I try to compile python code to PyCodeObject and marshal to pyc file. But when I import my pyc file, it fails and the traceback is "ValueError: bad marshal data (unknown type code)" Here is my code

import struct
import marshal
import time
import imp 
import sys 

def dump(co, filename):
    magic = imp.get_magic()
    time_string = struct.pack('L', int(time.time()))
    f = open("merge.pyc", "wb")
    f.write(magic)
    f.write(time_string)
    marshal.dump(dco, f)
    f.close()

demo = open("demo.py").read()
dco = compile(demo, "demo.py", "exec")
dump(dco, "dco.pyc")

Solution

  • I guess the ValueError raised is because of the mismatched type of timestamp. You should make sure the fmt parameter (L used, which standard size is 4 bytes) in struct.pack has the same length with your python executable.

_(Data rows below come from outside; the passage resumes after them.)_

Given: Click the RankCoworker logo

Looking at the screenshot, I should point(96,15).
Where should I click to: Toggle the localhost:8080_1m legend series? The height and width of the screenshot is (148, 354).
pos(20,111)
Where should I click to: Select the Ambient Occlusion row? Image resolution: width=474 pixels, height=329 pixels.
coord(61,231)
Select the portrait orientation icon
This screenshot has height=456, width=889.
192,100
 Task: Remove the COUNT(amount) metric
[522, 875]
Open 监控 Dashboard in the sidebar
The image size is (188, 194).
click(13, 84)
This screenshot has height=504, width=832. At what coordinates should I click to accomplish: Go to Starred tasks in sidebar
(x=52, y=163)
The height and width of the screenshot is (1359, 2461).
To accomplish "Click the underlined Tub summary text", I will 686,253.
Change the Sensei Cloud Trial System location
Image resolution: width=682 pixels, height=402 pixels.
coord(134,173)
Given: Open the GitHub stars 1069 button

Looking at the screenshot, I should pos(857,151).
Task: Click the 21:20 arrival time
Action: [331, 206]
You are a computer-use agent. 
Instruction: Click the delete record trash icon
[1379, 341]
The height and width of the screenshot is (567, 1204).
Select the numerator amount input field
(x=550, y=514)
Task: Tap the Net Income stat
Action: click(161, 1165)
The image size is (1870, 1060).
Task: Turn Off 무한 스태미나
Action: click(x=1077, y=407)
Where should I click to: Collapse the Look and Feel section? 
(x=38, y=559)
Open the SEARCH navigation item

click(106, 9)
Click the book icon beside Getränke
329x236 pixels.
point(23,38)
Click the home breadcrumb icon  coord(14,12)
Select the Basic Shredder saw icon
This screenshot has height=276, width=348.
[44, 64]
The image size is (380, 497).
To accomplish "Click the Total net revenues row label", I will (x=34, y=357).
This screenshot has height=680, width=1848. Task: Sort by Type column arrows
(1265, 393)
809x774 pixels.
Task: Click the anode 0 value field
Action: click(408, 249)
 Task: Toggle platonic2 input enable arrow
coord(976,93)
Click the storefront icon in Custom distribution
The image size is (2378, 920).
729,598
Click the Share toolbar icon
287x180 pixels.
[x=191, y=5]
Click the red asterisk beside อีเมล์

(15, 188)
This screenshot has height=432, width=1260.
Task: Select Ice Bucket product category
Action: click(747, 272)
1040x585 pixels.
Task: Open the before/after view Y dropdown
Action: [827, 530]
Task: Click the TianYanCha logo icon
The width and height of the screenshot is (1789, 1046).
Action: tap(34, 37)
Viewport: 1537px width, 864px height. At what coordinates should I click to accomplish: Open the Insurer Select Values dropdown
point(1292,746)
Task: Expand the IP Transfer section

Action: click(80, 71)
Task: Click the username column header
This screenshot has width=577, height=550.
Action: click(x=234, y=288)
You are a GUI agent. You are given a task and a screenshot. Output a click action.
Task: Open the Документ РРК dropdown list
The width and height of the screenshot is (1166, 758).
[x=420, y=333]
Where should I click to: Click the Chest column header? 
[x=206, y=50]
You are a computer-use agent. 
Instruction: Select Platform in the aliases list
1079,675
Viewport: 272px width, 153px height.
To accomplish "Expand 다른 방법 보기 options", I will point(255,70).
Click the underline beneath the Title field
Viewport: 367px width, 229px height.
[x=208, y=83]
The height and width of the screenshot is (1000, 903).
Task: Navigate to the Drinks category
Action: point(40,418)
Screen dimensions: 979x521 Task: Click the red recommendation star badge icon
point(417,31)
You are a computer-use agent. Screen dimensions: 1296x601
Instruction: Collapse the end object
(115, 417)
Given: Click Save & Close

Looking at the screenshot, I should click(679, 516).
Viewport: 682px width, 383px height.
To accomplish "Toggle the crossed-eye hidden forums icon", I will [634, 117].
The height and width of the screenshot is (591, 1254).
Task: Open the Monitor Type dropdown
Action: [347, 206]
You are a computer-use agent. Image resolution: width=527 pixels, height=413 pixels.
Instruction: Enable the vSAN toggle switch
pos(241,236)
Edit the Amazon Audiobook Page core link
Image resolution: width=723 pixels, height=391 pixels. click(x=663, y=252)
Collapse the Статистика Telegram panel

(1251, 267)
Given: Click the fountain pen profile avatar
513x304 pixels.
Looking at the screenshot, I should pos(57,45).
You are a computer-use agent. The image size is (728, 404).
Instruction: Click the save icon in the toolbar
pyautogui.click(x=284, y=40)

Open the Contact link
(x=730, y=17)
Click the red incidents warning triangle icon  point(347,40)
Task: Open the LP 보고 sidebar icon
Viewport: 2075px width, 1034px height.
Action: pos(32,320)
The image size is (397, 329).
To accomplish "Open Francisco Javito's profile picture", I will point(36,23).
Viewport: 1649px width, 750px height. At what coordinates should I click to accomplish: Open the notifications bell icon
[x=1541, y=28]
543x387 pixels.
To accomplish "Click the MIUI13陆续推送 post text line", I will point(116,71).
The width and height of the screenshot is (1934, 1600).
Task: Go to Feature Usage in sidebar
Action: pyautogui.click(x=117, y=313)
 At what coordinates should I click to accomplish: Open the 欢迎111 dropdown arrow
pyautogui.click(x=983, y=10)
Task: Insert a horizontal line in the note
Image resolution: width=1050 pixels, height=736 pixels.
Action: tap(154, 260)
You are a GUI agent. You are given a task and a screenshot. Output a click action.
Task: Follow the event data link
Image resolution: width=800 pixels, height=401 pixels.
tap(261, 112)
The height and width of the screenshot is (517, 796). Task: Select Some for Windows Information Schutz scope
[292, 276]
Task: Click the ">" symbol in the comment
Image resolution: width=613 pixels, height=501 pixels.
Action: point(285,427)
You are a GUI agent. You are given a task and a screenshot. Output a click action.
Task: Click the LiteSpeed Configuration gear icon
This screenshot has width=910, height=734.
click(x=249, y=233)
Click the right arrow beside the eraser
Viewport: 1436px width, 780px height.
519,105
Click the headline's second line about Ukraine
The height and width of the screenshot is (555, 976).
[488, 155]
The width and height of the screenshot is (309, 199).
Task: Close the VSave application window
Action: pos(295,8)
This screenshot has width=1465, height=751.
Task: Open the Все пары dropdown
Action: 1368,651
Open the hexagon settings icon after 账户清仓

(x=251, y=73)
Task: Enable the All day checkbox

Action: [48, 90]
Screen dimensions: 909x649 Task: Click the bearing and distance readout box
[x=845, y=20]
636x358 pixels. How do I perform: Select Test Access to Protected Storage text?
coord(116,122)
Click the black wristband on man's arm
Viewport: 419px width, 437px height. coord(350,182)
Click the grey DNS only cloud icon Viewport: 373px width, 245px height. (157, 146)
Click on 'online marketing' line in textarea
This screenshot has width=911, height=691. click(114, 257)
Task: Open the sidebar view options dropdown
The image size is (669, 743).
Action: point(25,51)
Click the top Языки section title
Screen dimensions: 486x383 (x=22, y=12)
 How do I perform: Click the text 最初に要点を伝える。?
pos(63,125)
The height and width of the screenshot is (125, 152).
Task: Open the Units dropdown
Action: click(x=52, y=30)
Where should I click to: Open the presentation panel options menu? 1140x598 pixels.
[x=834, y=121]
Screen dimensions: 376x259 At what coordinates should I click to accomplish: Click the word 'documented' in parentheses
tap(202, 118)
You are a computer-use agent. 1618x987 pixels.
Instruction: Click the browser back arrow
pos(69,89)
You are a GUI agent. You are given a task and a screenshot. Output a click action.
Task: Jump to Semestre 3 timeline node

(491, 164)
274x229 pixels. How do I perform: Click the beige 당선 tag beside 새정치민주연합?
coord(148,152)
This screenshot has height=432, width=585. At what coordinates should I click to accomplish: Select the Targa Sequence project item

    Since the value of timestamp do not effect on the final result, making the type suitable is enough here. Try to use Q instead of L to ensure 8 bytes if you are using 64bit version of CPython.

    === UPDATED BEGIN ===

    Sorry, I made a serious mistake in the previous description.

    L without any prefix, means native, and the size and byte order is the same to the machine’s native format and byte order (In 64bit CPython, it would be 8 bytes). However the timestamp written to pyc file is always be 4 bytes (little endian) in both Python 2 and 3.

    If the used is Python2, we should use <L instead of L, which has standard size, 4 bytes.

    If the used is Python3, in additional to timestamp, we should add another 4 bytes field, source size, as the following code shown (importlib/_bootstrap_external.py, Python3.6.4)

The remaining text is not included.